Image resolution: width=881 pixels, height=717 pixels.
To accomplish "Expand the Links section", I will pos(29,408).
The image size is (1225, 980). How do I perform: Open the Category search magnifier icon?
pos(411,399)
=-=-=-=-=
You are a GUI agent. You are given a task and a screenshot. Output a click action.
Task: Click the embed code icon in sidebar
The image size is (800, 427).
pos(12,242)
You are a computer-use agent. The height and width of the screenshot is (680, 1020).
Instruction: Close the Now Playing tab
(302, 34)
=-=-=-=-=
* EXERCISE REQUIREMENTS *
The exercise is to copy out every line above that has the word "screenshot" in it.

* OUTPUT BELOW *
You are a GUI agent. You are given a task and a screenshot. Output a click action.
You are a computer-use agent. The height and width of the screenshot is (680, 1020).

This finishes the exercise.